No tardan mucho en personarse en el cortijo el cabo Raúl Fernández acompañado de un número de la Guardia Civil, para realizar las primeras diligencias de investigación. Al entrar en la casa, observan, al lado de una mesa camilla, otro gran charco de sangre, cuyo rastro se dirige pasillo arriba, hacia donde se encuentra la puerta de una habitación cerrada con un candado, colocado en la parte exterior, que fuerzan para poder acceder a su interior, encontrándose una vez dentro, el cuerpo de Juana Martín, la mujer del capataz, con la cabeza destrozada, golpeada por algún objeto romo, no hallándose nada más reseñable en la vivienda.
En el exterior, donde todavía permanece encendido aquel fuego, aparecen los restos casi calcinados del tractorista José González, Pepe, de 27 años y su esposa Asunción Peralta, seis años mayor que él, de 34 años, a quien al parecer había ido a recoger al pueblo para traerla allí, en algún momento de aquel día, aparcando su seiscientos de color crema en la entrada del cortijo, desconociéndose los motivos.
En la cuneta del llamado Camino de Rodales, cubierto con un montón de paja, se descubre un cuarto cuerpo sin vida, el del jornalero Ramón Parrilla, de 40 años de edad, tractorista eventual de la finca, muerto de un disparo de escopeta.

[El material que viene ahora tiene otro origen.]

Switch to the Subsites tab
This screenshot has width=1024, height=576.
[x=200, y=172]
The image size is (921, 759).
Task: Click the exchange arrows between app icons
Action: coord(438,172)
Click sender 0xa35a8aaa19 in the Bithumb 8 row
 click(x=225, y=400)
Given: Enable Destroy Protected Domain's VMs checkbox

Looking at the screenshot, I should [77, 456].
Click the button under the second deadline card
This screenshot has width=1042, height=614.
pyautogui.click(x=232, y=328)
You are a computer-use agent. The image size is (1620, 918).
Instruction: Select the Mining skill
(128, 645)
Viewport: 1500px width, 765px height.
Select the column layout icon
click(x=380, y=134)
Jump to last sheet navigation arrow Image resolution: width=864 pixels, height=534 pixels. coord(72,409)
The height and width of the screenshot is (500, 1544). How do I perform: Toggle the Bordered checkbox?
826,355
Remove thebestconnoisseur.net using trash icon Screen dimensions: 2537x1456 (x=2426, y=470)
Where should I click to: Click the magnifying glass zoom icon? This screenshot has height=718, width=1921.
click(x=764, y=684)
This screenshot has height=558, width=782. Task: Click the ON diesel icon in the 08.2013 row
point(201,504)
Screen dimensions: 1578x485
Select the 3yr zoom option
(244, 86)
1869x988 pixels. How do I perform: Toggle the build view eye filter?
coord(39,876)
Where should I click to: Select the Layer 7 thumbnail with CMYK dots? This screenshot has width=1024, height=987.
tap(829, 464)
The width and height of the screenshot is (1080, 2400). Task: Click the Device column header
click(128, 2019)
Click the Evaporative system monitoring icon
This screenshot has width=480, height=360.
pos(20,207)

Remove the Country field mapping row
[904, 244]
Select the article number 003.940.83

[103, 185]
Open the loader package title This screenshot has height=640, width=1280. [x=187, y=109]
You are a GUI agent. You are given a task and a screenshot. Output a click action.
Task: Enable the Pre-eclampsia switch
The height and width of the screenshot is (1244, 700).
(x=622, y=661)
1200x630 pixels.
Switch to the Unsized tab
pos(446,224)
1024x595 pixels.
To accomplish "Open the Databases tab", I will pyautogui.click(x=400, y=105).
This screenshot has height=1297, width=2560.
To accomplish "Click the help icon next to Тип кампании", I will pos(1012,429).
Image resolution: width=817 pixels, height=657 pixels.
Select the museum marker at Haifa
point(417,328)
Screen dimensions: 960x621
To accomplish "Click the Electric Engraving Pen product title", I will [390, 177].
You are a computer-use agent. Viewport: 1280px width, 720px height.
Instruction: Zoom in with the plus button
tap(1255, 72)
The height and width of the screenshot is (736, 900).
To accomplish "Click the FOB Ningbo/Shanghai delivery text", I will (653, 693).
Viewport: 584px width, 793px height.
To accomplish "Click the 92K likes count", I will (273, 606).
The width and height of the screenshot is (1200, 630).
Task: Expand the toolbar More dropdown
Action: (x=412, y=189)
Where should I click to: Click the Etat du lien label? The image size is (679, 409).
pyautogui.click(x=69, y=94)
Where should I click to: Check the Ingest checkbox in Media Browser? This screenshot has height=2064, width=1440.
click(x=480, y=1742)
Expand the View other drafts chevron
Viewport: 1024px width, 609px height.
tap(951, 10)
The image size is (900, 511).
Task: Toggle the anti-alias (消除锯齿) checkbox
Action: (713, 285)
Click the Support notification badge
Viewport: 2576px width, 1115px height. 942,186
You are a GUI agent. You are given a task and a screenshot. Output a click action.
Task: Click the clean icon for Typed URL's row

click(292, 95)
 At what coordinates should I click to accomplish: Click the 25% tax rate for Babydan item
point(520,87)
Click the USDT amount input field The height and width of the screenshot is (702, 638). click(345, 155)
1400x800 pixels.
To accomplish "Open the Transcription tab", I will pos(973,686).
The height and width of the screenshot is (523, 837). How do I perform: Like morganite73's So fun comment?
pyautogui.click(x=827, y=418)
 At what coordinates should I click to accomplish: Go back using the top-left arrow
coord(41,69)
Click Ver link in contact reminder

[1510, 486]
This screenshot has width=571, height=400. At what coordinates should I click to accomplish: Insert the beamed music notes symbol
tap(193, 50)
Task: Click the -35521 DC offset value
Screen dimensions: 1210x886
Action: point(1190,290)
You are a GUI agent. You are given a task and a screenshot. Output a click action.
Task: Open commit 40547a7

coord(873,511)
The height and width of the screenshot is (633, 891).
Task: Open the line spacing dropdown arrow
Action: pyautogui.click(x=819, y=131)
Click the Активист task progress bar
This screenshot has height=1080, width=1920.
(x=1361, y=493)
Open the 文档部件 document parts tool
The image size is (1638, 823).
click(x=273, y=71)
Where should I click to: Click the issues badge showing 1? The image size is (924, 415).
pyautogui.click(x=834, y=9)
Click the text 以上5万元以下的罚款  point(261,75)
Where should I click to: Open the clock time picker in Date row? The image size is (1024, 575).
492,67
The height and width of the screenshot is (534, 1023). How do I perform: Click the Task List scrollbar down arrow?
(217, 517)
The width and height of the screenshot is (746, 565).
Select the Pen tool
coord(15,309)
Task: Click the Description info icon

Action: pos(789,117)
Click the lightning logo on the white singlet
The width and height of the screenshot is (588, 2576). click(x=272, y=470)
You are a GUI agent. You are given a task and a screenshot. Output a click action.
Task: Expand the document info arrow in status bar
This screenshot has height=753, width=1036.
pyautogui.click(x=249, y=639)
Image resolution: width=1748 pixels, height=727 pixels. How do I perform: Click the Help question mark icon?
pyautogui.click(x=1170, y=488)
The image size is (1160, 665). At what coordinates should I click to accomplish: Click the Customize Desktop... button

De Zapata, el capataz de la finca de Los Galindos, no hay rastro alguno, por lo que las primeras sospechas recaen sobre este, emitiéndose incluso, a la mañana siguiente, por el recién llegado juez del juzgado de Écija (al estar el de Carmona de vacaciones) Andrés Márquez Aranda la pertinente orden de busca y captura.
Al parecer, en los mentideros del pueblo, se decía que las relaciones entre el capataz y el tractorista Pepe no eran todo lo buenamente deseables que podían ser, fruto de un intento de José González por cortejar a una de las hijas de Zapata, negándose este a dicha relación, enemistando en cierta manera a ambos. Lo cual fue considerado como un posible móvil de aquel crimen, aunque no resolvía las dudas existentes sobre las restantes muertes.
Y fue entonces cuando tres días más tarde, el 25 de julio apareció el cadáver del capataz, que tras la autopsia realizada determinaría que había resultado ser la primera de las víctimas de aquel crimen que ya sumaba con esta, cinco muertes, desarbolando la hipótesis que se había venido considerando como probable.
El sumario del caso, el denominado expediente número 20 de 1975, con más de mil trescientos folios, ha dado a lo largo de la historia numerosas elucubraciones y teorías que no han podido resultar finalmente probadas, recayendo durante años las sospechas, tras haber sido encontrado el cuerpo de Manuel Zapata, sobre José González Jiménez que juzgado y condenado por el pueblo tendría que esperar hasta la exhumación de los cadáveres mediante orden emitida por el juez Heriberto Asensio que acabaría determinando que el “sospechoso” era, de igual forma, triste víctima de este suceso, y que además en opinión del prestigioso médico forense Luis Frontela Carreras, estudiando aquellas manchas de sangre en el piso encontradas, concluiría que a –“Juana la arrastraron desde el comedor hasta el dormitorio entre dos personas por lo menos”- .
Transcurrido los plazos legales previstos sin encontrarse el culpable de estos hechos, la causa quedaría archivada en el año 1988, y siguiendo el principio que extingue la responsabilidad criminal por el transcurso del tiempo, siendo para este tipo de delitos el previsto de veinte años, fue por tanto declarado su prescripción en 1995, a los veinte años de haberse cometido.